The group is interested in participating
in the summer, “Poets in the Park, Writers in the Woods,” and said they
understood the glacial rate at which the park moves in planning, just
to
keep them posted. We all drove off into the dark of the park at about
9:30.
Saturday morning,
I met Marc and Jayn Crail for breakfast
at Fisher’s Pub. We’ve been laughing for days because when I called
Marc’s
office (Superintendent Schools in Kent,
Ohio), a substitute secretary said, “And may I tell him who you
are?
[a pause, me, trying to figure out what to say] I mean, where do you
know
him from?” I blurted, “High school—I mean, our high school—I mean, we
went
to high school together. It was a long time ago. Maybe my sister knew
him
before that….” She laughed, said, “I will let him figure this out!”
Marc
got on the phone laughing and said, “You didn’t know where to begin,
did
you?” And I said, “Oh yes, but I knew it would never end.”
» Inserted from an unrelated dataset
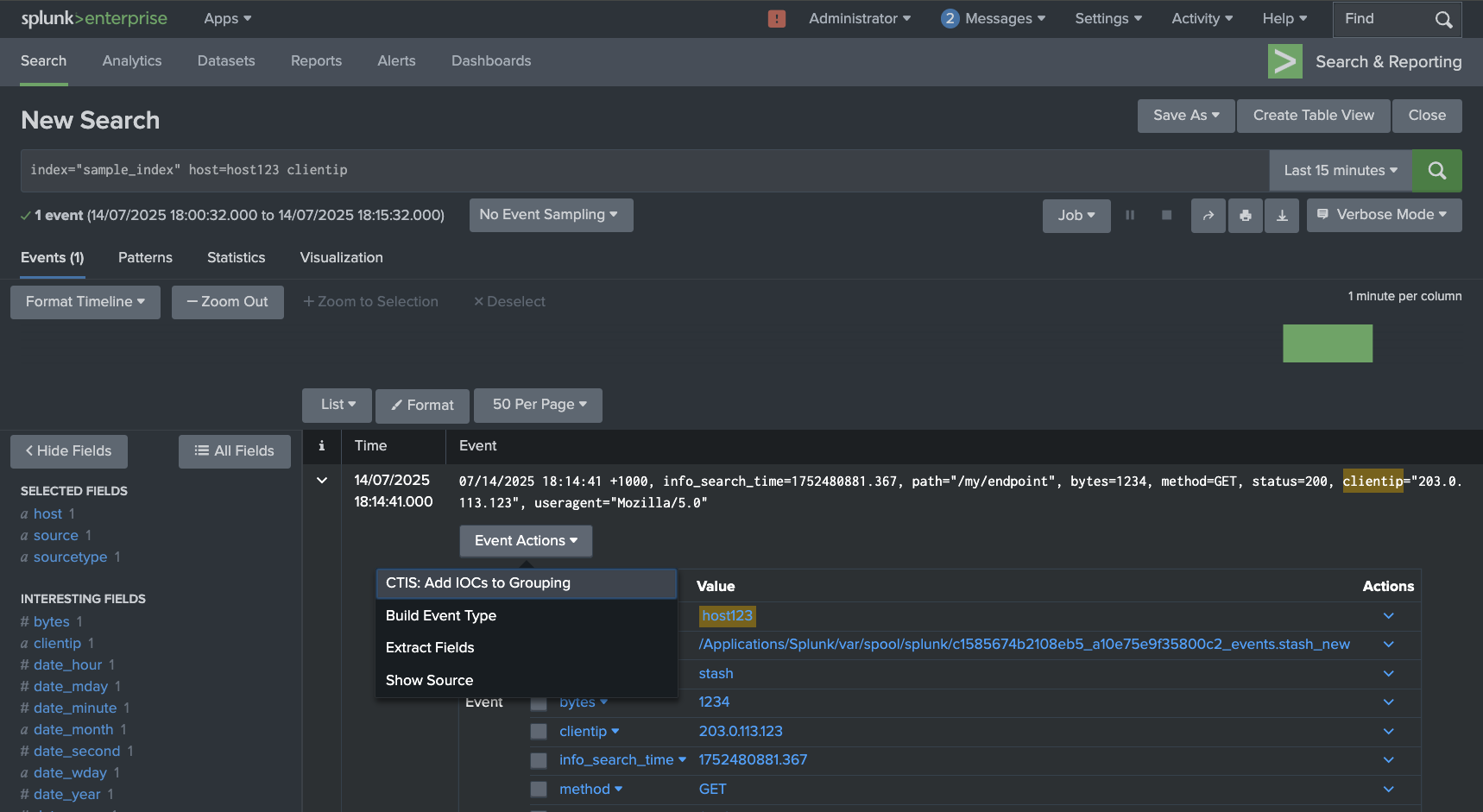Check the info_search_time field checkbox

coord(539,760)
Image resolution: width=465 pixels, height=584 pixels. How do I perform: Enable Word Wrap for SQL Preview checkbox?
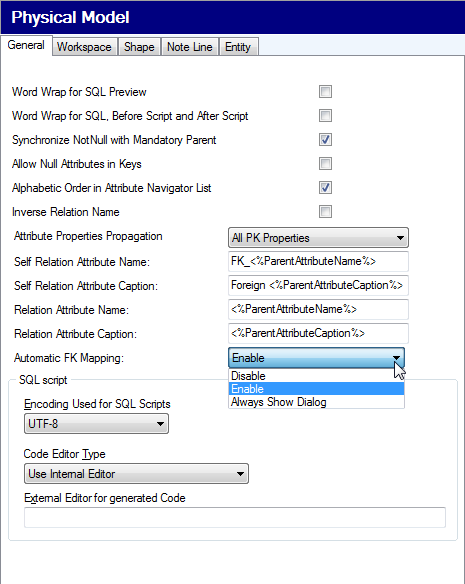(325, 92)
After high school, Marc and I both did
education stuff, and when I started doing more art and then art in
education
stuff, I worked at schools where he was a teacher, then a principal,
then
superintendent. Jayn is in education, too, used to teach first grade
and
special reading programs and now does a lot of in-service and
curriculum
support for teachers in a different school system than Marc. One of the
things we discussed on and off during the morning is our concern for
the
current undermining of the public school system. The latest news is
that
the current testing, testing, testing that goes on is not enough and
the
Bush administration wants to begin competency testing of the
four-year-olds
in Headstart, too.
(It reminds me of a long talk Friday
Night with one of my god daughters. She has been doing Americorps work
in Texas, assigned to teach first graders. Ori had no college training
in education, has been assigned these very young students, many of whom
do not have English as a first language (if a language at all). She
spends
two out of every six weeks testing, tests that sound draconian to
me--but
of course, the Bush legacy to the state. After two years of working
very
hard for two years, little money, and an administrator who only knows
how
to scold, Ori is leaving for grad school in urban development.)
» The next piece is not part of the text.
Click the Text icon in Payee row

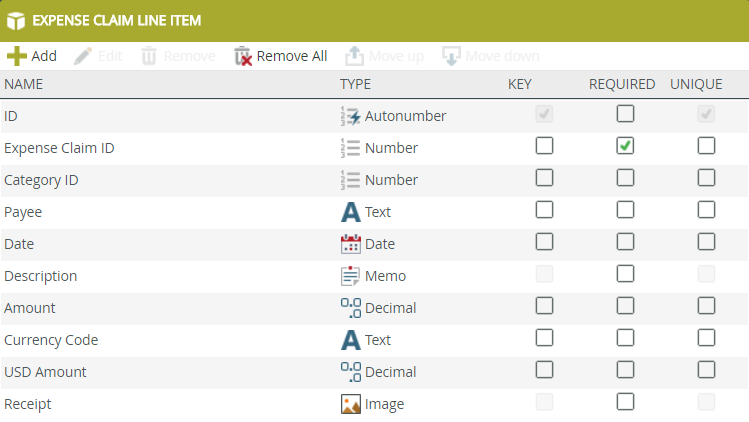point(350,212)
After breakfast, Marc and Jayn and I
went walking at the park Ledges. We
had with us the Crails' very small fawn-colored rescued greyhound Rita
(short for Rita Burrita, her name from her previous life), who’d been
patiently
waiting in the car. Her patience paid off, and she got a good long walk
at a site she truly knows and loves.
I have laughed often in reading Thoreau
these past few weeks about a passage in March of 1855 when he captured
a flying squirrel for a few days. The whole passage suggested to me
that
Thoreau needed to get a dog! And I guess I am in the same state here,
miss
my daily walks with Brenna and all the dog-walkers back in Lynn. No
wonder
I am out dancing with the deer!
In the evening, I had the last
visit with my two Ohio nieces while I am in the state. My oldest niece
turns 13 in two weeks, so her mother, sister, and I celebrated early
with
dinner at the Mustard Seed. I was in a quandary over a gift for her,
hate
to give money, but thought back to being 13 and figured it was probably
a good bet. I think I hit it—uh, right on the money. Afterwards, we
visited
a toy store next door, and they demonstrated how all the 89 cent toys
worked.
This morning, I head off into my last
week here. I’ll go to the Akron
Museum’s poetry reading this afternoon, meet old—I mean
long-standing
since they are my age—CSU friends for dinner, then get ready for the
week
at the EEC. This week, I think I am going to throw acrostics and
serenades
into the mix, bookmarks and postcards in place of broadsides.